**What you have to do**
Give each record below again, without a single difference.

**Raw data**
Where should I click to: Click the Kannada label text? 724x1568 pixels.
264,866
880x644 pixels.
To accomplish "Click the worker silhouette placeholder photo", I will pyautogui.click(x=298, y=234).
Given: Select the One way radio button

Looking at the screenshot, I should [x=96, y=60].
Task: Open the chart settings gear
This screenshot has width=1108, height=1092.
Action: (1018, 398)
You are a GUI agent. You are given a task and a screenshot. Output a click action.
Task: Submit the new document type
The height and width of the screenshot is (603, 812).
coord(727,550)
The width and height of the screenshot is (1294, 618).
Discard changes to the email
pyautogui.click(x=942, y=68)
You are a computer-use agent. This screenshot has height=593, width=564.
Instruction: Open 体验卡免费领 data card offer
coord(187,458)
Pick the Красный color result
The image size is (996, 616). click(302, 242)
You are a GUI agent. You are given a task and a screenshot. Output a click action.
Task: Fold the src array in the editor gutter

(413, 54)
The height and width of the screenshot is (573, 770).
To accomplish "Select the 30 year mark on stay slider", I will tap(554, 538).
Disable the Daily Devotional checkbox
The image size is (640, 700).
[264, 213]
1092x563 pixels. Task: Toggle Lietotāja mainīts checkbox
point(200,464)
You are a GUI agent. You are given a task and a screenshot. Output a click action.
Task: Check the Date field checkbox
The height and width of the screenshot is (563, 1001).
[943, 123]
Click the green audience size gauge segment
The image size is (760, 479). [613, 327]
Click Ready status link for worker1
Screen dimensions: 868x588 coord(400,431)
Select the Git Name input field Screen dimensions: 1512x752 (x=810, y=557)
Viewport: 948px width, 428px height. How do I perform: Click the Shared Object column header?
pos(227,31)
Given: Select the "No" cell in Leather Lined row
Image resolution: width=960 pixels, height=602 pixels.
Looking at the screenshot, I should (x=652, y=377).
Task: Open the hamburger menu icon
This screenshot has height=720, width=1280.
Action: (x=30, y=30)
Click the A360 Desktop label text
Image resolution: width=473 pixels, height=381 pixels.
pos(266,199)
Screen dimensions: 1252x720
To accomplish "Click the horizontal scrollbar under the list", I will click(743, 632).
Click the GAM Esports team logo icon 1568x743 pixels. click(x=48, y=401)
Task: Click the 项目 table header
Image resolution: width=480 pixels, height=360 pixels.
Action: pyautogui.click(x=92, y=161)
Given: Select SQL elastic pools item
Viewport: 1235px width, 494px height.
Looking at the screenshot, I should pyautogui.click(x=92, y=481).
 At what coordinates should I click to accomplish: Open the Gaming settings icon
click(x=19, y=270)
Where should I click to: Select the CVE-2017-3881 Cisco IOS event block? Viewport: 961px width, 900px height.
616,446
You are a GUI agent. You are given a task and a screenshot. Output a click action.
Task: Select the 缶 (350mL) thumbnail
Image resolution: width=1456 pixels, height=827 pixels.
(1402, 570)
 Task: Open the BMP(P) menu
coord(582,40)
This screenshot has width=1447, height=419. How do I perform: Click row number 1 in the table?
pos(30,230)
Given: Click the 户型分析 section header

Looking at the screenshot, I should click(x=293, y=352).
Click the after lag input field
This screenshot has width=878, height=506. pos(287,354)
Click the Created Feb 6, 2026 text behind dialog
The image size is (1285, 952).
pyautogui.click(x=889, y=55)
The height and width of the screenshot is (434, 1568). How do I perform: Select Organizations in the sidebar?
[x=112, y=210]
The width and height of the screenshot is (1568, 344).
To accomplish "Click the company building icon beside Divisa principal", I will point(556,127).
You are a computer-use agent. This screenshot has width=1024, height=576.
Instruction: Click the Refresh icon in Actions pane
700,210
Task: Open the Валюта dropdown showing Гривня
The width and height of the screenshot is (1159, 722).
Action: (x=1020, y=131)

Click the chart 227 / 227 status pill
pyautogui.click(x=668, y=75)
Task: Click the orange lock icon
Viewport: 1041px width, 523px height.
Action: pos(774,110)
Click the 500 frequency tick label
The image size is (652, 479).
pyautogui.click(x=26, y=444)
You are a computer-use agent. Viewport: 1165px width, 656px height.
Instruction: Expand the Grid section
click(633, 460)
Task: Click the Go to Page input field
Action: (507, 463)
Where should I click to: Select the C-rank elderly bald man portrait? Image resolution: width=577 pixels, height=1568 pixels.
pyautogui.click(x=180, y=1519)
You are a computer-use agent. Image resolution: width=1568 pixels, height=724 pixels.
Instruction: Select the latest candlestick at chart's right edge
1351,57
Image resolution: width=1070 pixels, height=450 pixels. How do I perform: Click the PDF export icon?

**Solution**
Where should I click to: Click the Kannada label text? 724x1568 pixels.
264,866
880x644 pixels.
To accomplish "Click the worker silhouette placeholder photo", I will pyautogui.click(x=298, y=234).
Given: Select the One way radio button

Looking at the screenshot, I should [x=96, y=60].
Task: Open the chart settings gear
This screenshot has width=1108, height=1092.
Action: (1018, 398)
You are a GUI agent. You are given a task and a screenshot. Output a click action.
Task: Submit the new document type
The height and width of the screenshot is (603, 812).
coord(727,550)
The width and height of the screenshot is (1294, 618).
Discard changes to the email
pyautogui.click(x=942, y=68)
You are a computer-use agent. This screenshot has height=593, width=564.
Instruction: Open 体验卡免费领 data card offer
coord(187,458)
Pick the Красный color result
The image size is (996, 616). click(302, 242)
You are a GUI agent. You are given a task and a screenshot. Output a click action.
Task: Fold the src array in the editor gutter

(413, 54)
The height and width of the screenshot is (573, 770).
To accomplish "Select the 30 year mark on stay slider", I will tap(554, 538).
Disable the Daily Devotional checkbox
The image size is (640, 700).
[264, 213]
1092x563 pixels. Task: Toggle Lietotāja mainīts checkbox
point(200,464)
You are a GUI agent. You are given a task and a screenshot. Output a click action.
Task: Check the Date field checkbox
The height and width of the screenshot is (563, 1001).
[943, 123]
Click the green audience size gauge segment
The image size is (760, 479). [613, 327]
Click Ready status link for worker1
Screen dimensions: 868x588 coord(400,431)
Select the Git Name input field Screen dimensions: 1512x752 (x=810, y=557)
Viewport: 948px width, 428px height. How do I perform: Click the Shared Object column header?
pos(227,31)
Given: Select the "No" cell in Leather Lined row
Image resolution: width=960 pixels, height=602 pixels.
Looking at the screenshot, I should (x=652, y=377).
Task: Open the hamburger menu icon
This screenshot has height=720, width=1280.
Action: (x=30, y=30)
Click the A360 Desktop label text
Image resolution: width=473 pixels, height=381 pixels.
pos(266,199)
Screen dimensions: 1252x720
To accomplish "Click the horizontal scrollbar under the list", I will click(743, 632).
Click the GAM Esports team logo icon 1568x743 pixels. click(x=48, y=401)
Task: Click the 项目 table header
Image resolution: width=480 pixels, height=360 pixels.
Action: pyautogui.click(x=92, y=161)
Given: Select SQL elastic pools item
Viewport: 1235px width, 494px height.
Looking at the screenshot, I should pyautogui.click(x=92, y=481).
 At what coordinates should I click to accomplish: Open the Gaming settings icon
click(x=19, y=270)
Where should I click to: Select the CVE-2017-3881 Cisco IOS event block? Viewport: 961px width, 900px height.
616,446
You are a GUI agent. You are given a task and a screenshot. Output a click action.
Task: Select the 缶 (350mL) thumbnail
Image resolution: width=1456 pixels, height=827 pixels.
(1402, 570)
 Task: Open the BMP(P) menu
coord(582,40)
This screenshot has width=1447, height=419. How do I perform: Click row number 1 in the table?
pos(30,230)
Given: Click the 户型分析 section header

Looking at the screenshot, I should click(x=293, y=352).
Click the after lag input field
This screenshot has width=878, height=506. pos(287,354)
Click the Created Feb 6, 2026 text behind dialog
The image size is (1285, 952).
pyautogui.click(x=889, y=55)
The height and width of the screenshot is (434, 1568). How do I perform: Select Organizations in the sidebar?
[x=112, y=210]
The width and height of the screenshot is (1568, 344).
To accomplish "Click the company building icon beside Divisa principal", I will point(556,127).
You are a computer-use agent. This screenshot has width=1024, height=576.
Instruction: Click the Refresh icon in Actions pane
700,210
Task: Open the Валюта dropdown showing Гривня
The width and height of the screenshot is (1159, 722).
Action: (x=1020, y=131)

Click the chart 227 / 227 status pill
pyautogui.click(x=668, y=75)
Task: Click the orange lock icon
Viewport: 1041px width, 523px height.
Action: pos(774,110)
Click the 500 frequency tick label
The image size is (652, 479).
pyautogui.click(x=26, y=444)
You are a computer-use agent. Viewport: 1165px width, 656px height.
Instruction: Expand the Grid section
click(633, 460)
Task: Click the Go to Page input field
Action: (507, 463)
Where should I click to: Select the C-rank elderly bald man portrait? Image resolution: width=577 pixels, height=1568 pixels.
pyautogui.click(x=180, y=1519)
You are a computer-use agent. Image resolution: width=1568 pixels, height=724 pixels.
Instruction: Select the latest candlestick at chart's right edge
1351,57
Image resolution: width=1070 pixels, height=450 pixels. How do I perform: Click the PDF export icon?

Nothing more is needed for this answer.